Chemical Formula: (C2HCl3)n
Figure 1. Structure of polyvinyl chloride.
One virgin and one cracked CPVC samples were dissolved in tetrahydrofuran (THF) at a concentration of 1 mg/mL. The sample were shaken at 200 rpm for 48 hours then passed through a 0.2 µm teflon filter. Analysis was completed on a Viscotek Triple Detector Array (TDA) 302 equipped with a Refractive Index (RI) detector, Viscometer, Right Angle (90o) Light Scattering (RALS) and Low Angle (7o) Light Scattering (LALS). Separation was performed using two PolyAnalytik SupeResTM columns (1 x PAS 105L and 1 x PAS 104L). The sample was injected at a volume of 100 µL and eluted through the system at flow rate of 1 mL/min in THF. A temperature of 30oC was maintained during separation and detection.
Analysis of PVC and the higher molecular weight CPVC using conventional techniques will give similar results since separation in GPC is based on size and the hydrodynamic radius of the two will be the same. Triple detection GPC employs a concentration detector, a viscometer, and a light scattering detector that allows differentiation between PVC and CPVC. A good chromatogram has a clean baseline and high resolution peaks that come back to baseline, all of which can be seen in an RI overlay of one virgin CPVC sample and one cracked CPVC sample shown in Figure 2. Both samples have a good signal to noise ratio. Using this data and that from the light scattering detector and viscometer, the molecular weight and physical parameters presented in Table 1 are an average of three injections of each sample. Sample A visually gives the lowest RI signal of the two samples but when analyzed with all detectors it gives the higher molecular weight of the two samples. While the two samples have the same retention volume, all detectors are required to detect small differences in the molecular weight of the samples.

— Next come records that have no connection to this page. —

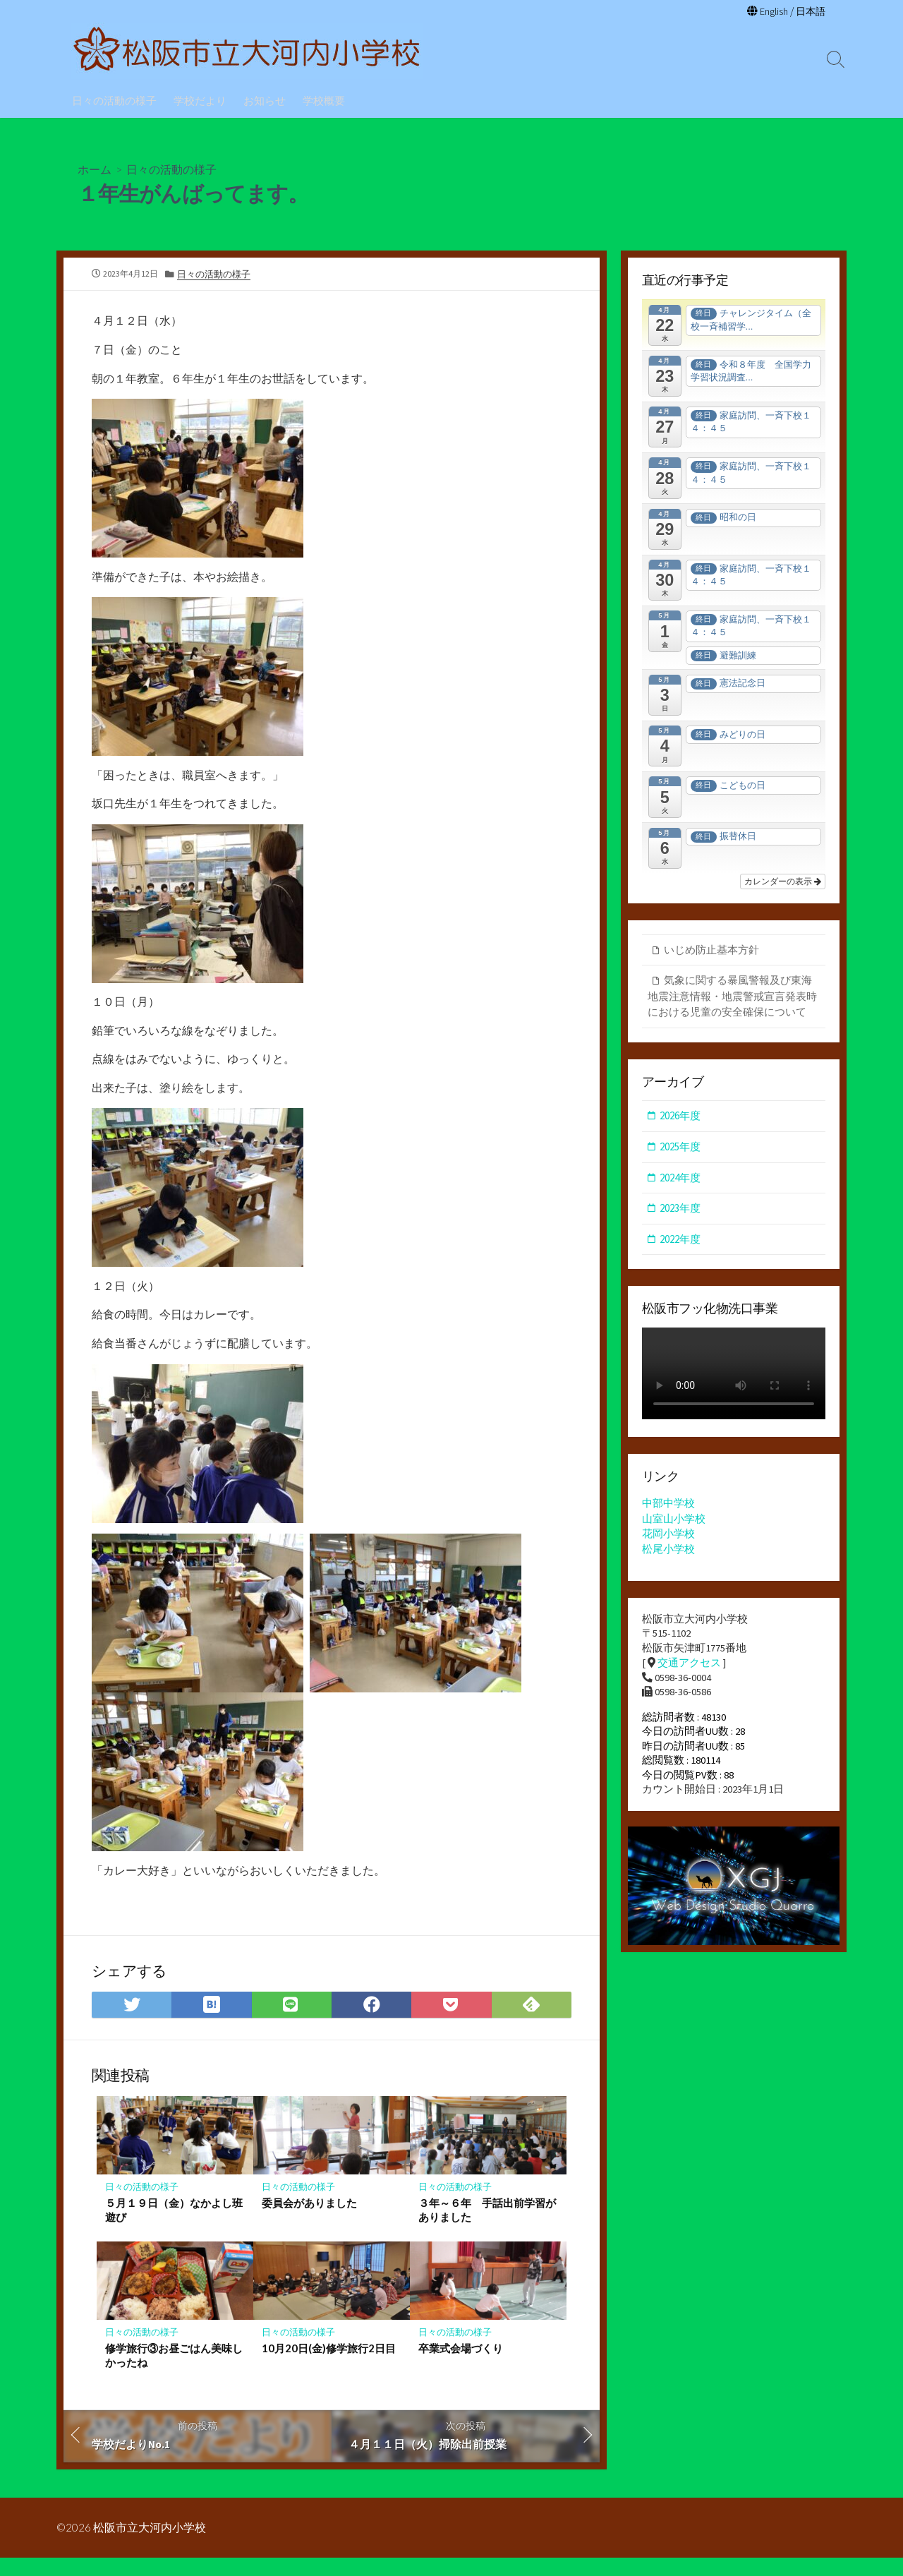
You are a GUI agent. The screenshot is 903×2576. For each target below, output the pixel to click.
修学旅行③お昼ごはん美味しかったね (174, 2372)
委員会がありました (309, 2220)
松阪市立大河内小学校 (150, 2545)
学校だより (200, 99)
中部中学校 (668, 1505)
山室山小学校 (673, 1520)
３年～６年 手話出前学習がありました (487, 2227)
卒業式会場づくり (460, 2365)
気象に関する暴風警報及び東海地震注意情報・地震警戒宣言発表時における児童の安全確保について (732, 996)
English (771, 11)
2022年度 (680, 1240)
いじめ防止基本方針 (711, 949)
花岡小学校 (668, 1535)
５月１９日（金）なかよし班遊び (174, 2227)
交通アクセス (689, 1665)
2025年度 (680, 1148)
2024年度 (680, 1178)
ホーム (94, 168)
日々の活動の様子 (114, 99)
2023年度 (680, 1209)
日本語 (809, 11)
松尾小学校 (668, 1550)
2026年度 (680, 1117)
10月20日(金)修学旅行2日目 (329, 2365)
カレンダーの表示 (782, 881)
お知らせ (264, 99)
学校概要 (324, 99)
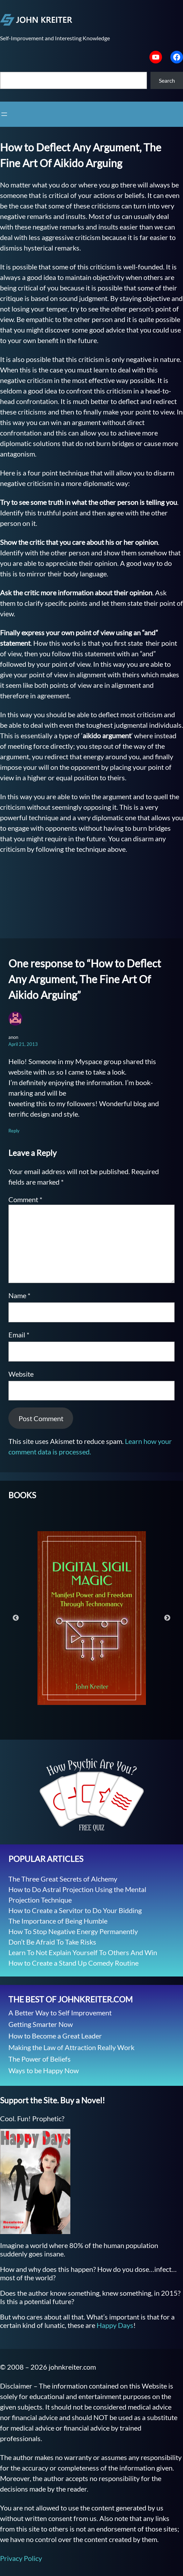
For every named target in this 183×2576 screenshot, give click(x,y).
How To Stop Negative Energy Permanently (73, 1931)
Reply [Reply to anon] (14, 1130)
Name (19, 1295)
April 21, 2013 (23, 1044)
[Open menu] (4, 114)
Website (21, 1374)
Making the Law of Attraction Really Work (71, 2047)
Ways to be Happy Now (43, 2070)
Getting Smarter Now (40, 2024)
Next (167, 1618)
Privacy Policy (21, 2558)
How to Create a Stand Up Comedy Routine (73, 1963)
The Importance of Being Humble (57, 1921)
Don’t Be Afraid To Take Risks (52, 1942)
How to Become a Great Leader (55, 2036)
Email (18, 1334)
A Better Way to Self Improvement (60, 2012)
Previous (15, 1618)
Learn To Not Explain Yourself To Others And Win (82, 1952)
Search (167, 80)
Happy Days (115, 2325)
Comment (25, 1199)
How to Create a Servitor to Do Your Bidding (75, 1910)
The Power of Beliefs (39, 2059)
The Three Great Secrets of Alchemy (62, 1879)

Figure 2. RI overlay of CPVC samples.
Figure 3. Triple detection chromatogram of sample A.
Using data from the light scattering detector and viscometer, the molecular weight and physical parameters can be seen in Table 1.
Table 1. Molecular weight and size derived from triple detection method.
Using the viscometer, along with the other detectors, information on the polymer backbone can be determined. Based on the densities of the samples the degree of chlorination of the different CPVC sample can be determined which predict their respective properties. The Mark Houwink plot of the two samples, as seen in Figure 4, completely overlay indicating that there are no differences in the backbone. Downward curvature of the plot at high molecular weight is indicative of branching, however, in order to determine the degree of branching a known linear reference is required.
Figure 4. Mark Houwink plot of CPVC samples.
Triple detection of CPVC samples with different molecular weights but the same retention volume was successfully achieved. Using conventional techniques the same molecular weight would be obtained for each sample. Triple detection technique is therefore essential in order to predict the physical performance of the polymer in such applications as drinking water piping or fire sprinkler systems.